"OSL ‘taking the initiative’ in making Machine policy"
Peter F. O’Connell and Roman Schauer
The Crimson White
February 13, 1991

The Office of Student Life (OSL) will be responsible for taking the initiative to formulating the administration’s policy on Theta Nu Epsilon, Vice President for Student Affairs Harry Knopke said.

Currently, the University does not officially recognize the Machine because the group has not registered with the Office of Student Life. But individual administrators freely acknowledge the group’s presence on campus. “Of course, we’re aware that it exists. It has for years,” OSL Director Kathleen Randall said.

On Jan. 28, the day before the SGA elections, The CW published several articles detailing recent Machine activities. A list of Theta Nu Epsilon representatives, confirmed by several sources within the Machine, was also published.

Randall said she was particularly disturbed by reports, confirmed by current SGA Vice President Thad Huguley, that SGA senators affiliated with the Machine had met in secret Wednesday night sessions to decide how they would vote in the Thursday night senate meetings.

Randall, who once served in the SGA Senate, said she had previously heard reports of the secret meetings. If these reports are true, she said, this would indicate the senators are more interested in serving themselves than the students.
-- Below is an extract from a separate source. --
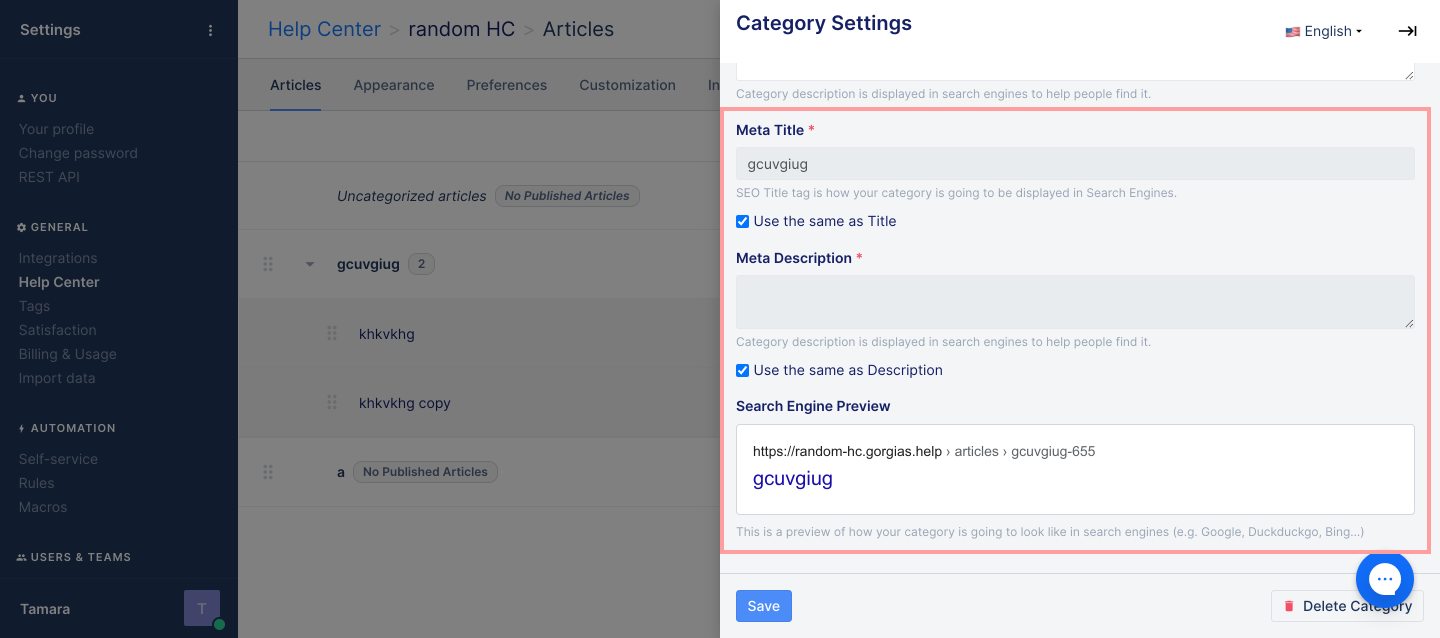Disable Use the same as Description
Viewport: 1440px width, 638px height.
point(742,370)
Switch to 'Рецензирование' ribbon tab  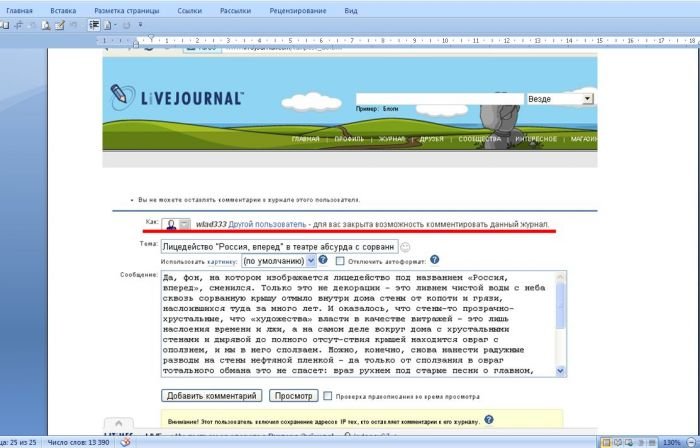[x=297, y=9]
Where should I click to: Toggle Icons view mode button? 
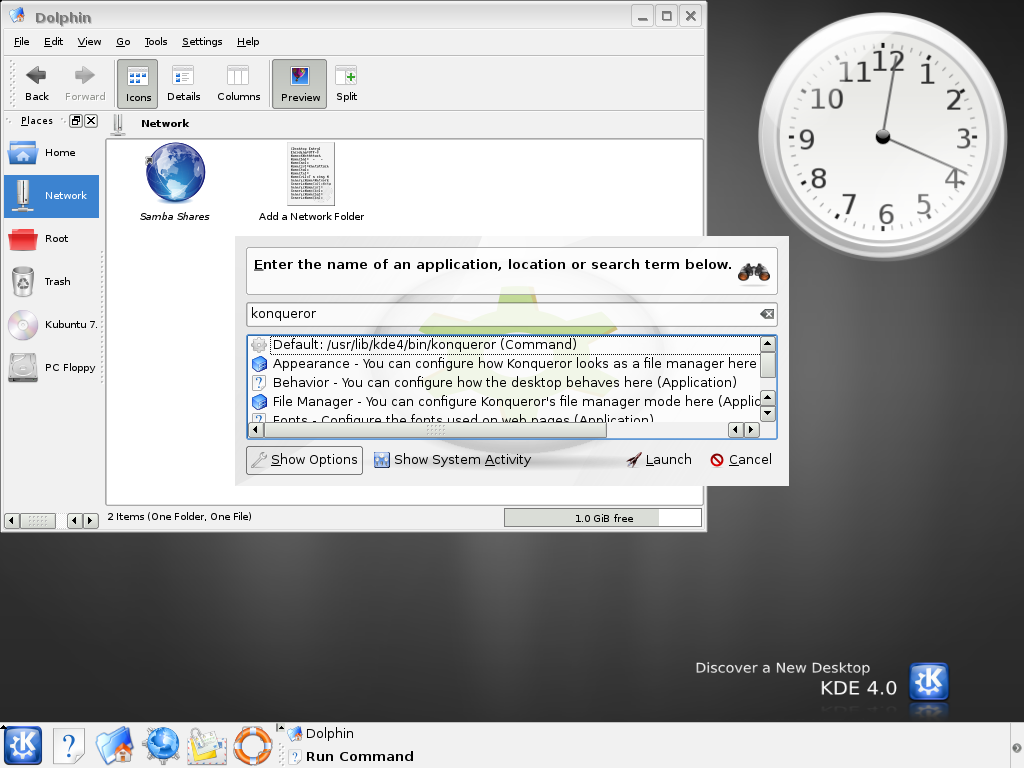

“You have to wonder if they are serving their constituents,” she said.

Randall said she has already contacted several of those identified as Machine members. Some of these students have indicated they are questioning the secrecy that shrouds Machine activities, she said. Others, she said, are not convinced that registering it as a student group is the proper step for the group to take.

“Some are giving it a lot of thought as to why they belong,” she said. Some have “come forward and said Dr. Randall, ‘I’m confused. I’m not sure where I should be on this.’”

Were the Machine to apply to become a student group, Randall said it would be submitted to the same requirements as any other prospective organization. In its current form though, the Machine could not be accepted because it is discriminatory, she said.

Randall said the Machine would be breaking no University rules if, as reported in the CW, it is raising $27,000 a year in dues from its fraternities and sororities.

“That is the group’s prerogative,” she said.

Randall has also said she has been disappointed that the OSL takeover of SGA elections has not sparked an increase in student interest.

The OSL took control of SGA elections in 1989, amidst charges of massive voter fraud in the election of Machine-endorsed SGA president Lynn Yeldell. It was hoped, Randall said, that more students would participate in elections if the fairness of the electoral process was assured.

“It doesn’t seem to have happened,” she said. “Maybe there is some disillusionment, or maybe some apathy.”

Randall acknowledged that student faith in the election process may have been hurt by the disclosure that, upon the recommendation of the Office of Student Life, a senior representative to the Machine was one of two students appointed to the Election Board by Knopke.

In the future, she said, her office will take a person’s possible Machine-affiliation into consideration when making such a recommendation. Randall added, however, that “sometimes it’s hard to know who is and who isn’t” in the Machine.

Knopke also said he would take such an affiliation into consideration, but said membership in the Machine would not disqualify future candidates for the Election Board.